– После?

– Нашли, разумеется, ибо и на любого мудреца, – а:

– Одной простоты мало.


Хочется тоже сказать, и я могу:

– Господи! – но, нет полной уверенности, что получается, ибо и не мудрено, если часть – как показал Остап Бендер:

– То она маленькая, а то, как на уроке гимнастики по радио:


– Руки шире, ноги.

– Ноги?

– Ноги, разумеется, вместе, – а в результате получается такая неустойчивая пирамида, что падает от непредвиденных, как, например, встреча Робинзоном Пятницы, ситуэйшэн.

Одному было хорошо, а теперь к нам никто не придет.


И Робинзон – скорее всего – я сделал предположение:

– Есть, скорее всего, еще миры, где живут не только люди.

Не потому, что Робинзон тоже человек, а ясно, что прибыл сюда, как только посредник.
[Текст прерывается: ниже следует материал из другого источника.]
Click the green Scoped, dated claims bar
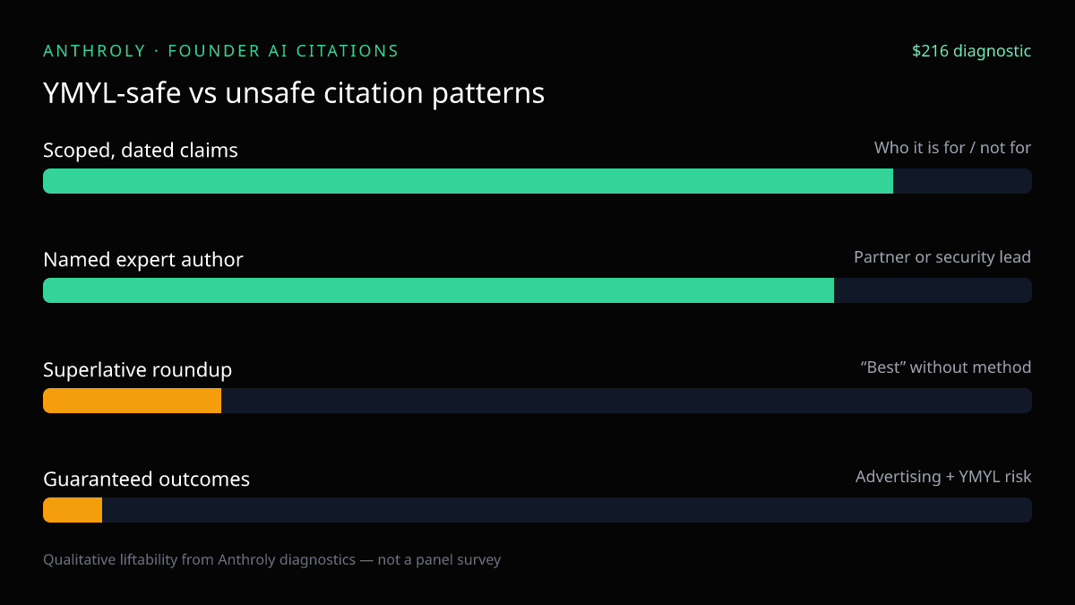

И решил понять на летних каникулах, наконец появившихся за выслугой лет:

– Где тот мир, который говорят, что был.

И придвинул А. С. Пушкина так близко, что пришлось остановиться. Так как дальше – вот именно:


– Ничего не видно! – кроме этих пиратов одного из Карибских морей, которые так любят приносить людей чужого племени в жертву.

И я уже близок к тому, чтобы уяснить, что или я чужой, или и свои иногда бывают:


– Не хуже, не хуже, – как черная икра русская, хотя все чаще привыкли брать арабскую, несмотря на то, что мы думали, даже не гадая, что у них только одна пустыня Кара-Кума, – такая же, правда, добрая, как кума – ибо абсолютно непонятно, что это есть такое – которая всегда нальет самопалу, если только у вас есть ей предложить ценного, – жаль:

– На секс никогда не напрашивается, ибо сами мы не уверены, бывает ли он здесь и в частности, как не бывает вообще, в учебнике.
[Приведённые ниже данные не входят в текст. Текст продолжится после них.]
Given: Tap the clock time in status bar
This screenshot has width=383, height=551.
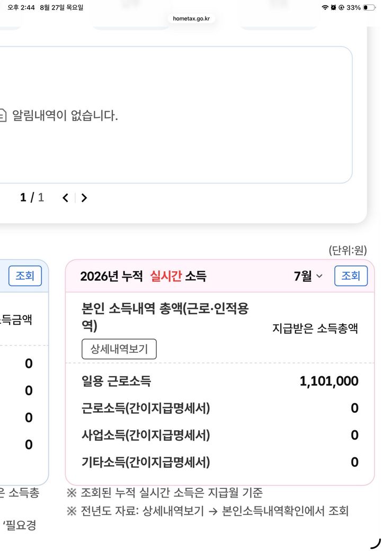Looking at the screenshot, I should click(21, 7).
Меня вызвали в кабинет замдекана, а зачем, если премий здесь не бывает. За строй отряд?

– Да ты что!

– А что?

– Чуть не выгнали нас всех, что, не договорившись, как следует, не поехали на картошку, а было – предложено этим самым фронтовым переводчиком, а сейчас человеком, который первым поздравил меня с тем, что:


– Он думает правильно, – ибо на его вопрос почти к мирозданию, вякнул, но от боязни говорить, чтобы ничего не было лишнего, только пальцами показал, какая тонкая это была нить во времена, когда плавал по морям еще Одиссей, далеко не однообразный, что только удивляться можно, как на ее телетайпе умещалось столько ума, сколько человек и сам не сразу понимает.

Так как, да, я понял, служанка, скорее всего, поняла, а Пенелопа:


– Сообразила ли, моя ненаглядная, что теперь и через двадцать лет, а:

– Снова будет выглядеть, как тогда, когда мы еще не начали даже прощаться, практически навсегда.

Будем думать.

– Чево-сь?

– Тебя, заходи, – сказал староста, отвечавший – я не понимаю, за что, и неужели так важна посещаемость лекций, если потом всё равно я один знаю, что сказал Кант Гегелю на Польско-Литовской границе по поводу очередной выходки Гришки Отрепьева:

– Взял Москву!

– Да, сэр.

– Так и изволь в ней согреваться до лета, пока силы-то есть сопротивляться этим польско-литовским ордам, благо, что ты уже женился на их Маринке.


– Я не понял, мил херц, честно, в чем дело?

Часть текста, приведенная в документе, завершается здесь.